震災ですね。「いわて復興応援隊」っていうヒーローみたいな名前の、知ってます? 僕はそれの一期生です。

震災のとき、僕は東京でサラリーマンをしてたんですけど、「何かしたい」「手伝いがしたい」って悶々としているときに、いつも行ってる食堂で新聞を読んでいたら、岩手県が「いわて復興応援隊」っていうのをやるよっていう記事があったんです。「これ、ええんちゃうかな」って思って、記事の最後の方見たら、担当者と電話番号が書いてたんですよ。そこで電話かけて…っていう感じです。申し訳ないけど、それが「みやぎ復興応援隊」やったら、たぶんそっちに行ってると思う。

 -岩手に来ていただき、ありがとうございます(笑)。「いわて復興応援隊」としては、どのような仕事をしていたんですか?

» データセット内容:

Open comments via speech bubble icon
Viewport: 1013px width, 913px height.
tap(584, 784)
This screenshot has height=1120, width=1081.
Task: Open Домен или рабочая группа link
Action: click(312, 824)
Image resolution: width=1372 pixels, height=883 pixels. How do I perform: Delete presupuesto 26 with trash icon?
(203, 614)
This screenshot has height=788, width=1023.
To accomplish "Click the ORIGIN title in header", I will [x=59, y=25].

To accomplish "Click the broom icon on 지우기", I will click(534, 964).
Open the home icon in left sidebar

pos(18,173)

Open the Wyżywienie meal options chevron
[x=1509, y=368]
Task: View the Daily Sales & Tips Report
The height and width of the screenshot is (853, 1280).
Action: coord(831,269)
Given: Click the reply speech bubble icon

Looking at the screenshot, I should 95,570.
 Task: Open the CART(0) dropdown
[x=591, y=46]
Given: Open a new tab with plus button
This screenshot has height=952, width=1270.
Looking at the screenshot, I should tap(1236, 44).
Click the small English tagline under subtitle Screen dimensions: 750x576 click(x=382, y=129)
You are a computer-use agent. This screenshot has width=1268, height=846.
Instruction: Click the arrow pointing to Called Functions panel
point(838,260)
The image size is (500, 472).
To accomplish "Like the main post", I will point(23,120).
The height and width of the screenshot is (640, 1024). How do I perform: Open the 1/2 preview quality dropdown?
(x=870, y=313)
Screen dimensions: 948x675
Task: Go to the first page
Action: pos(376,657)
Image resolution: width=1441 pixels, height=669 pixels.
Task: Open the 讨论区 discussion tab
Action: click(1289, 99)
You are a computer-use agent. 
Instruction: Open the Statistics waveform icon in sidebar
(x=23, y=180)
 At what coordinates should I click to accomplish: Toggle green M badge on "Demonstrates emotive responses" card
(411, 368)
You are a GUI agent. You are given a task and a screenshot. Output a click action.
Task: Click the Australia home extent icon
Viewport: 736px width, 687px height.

» 課題の指示: 上の抜粋テキストを、一字も変えずに全文そのまま書き写してください。

» 課題の解答:
震災ですね。「いわて復興応援隊」っていうヒーローみたいな名前の、知ってます? 僕はそれの一期生です。

震災のとき、僕は東京でサラリーマンをしてたんですけど、「何かしたい」「手伝いがしたい」って悶々としているときに、いつも行ってる食堂で新聞を読んでいたら、岩手県が「いわて復興応援隊」っていうのをやるよっていう記事があったんです。「これ、ええんちゃうかな」って思って、記事の最後の方見たら、担当者と電話番号が書いてたんですよ。そこで電話かけて…っていう感じです。申し訳ないけど、それが「みやぎ復興応援隊」やったら、たぶんそっちに行ってると思う。

 -岩手に来ていただき、ありがとうございます(笑)。「いわて復興応援隊」としては、どのような仕事をしていたんですか?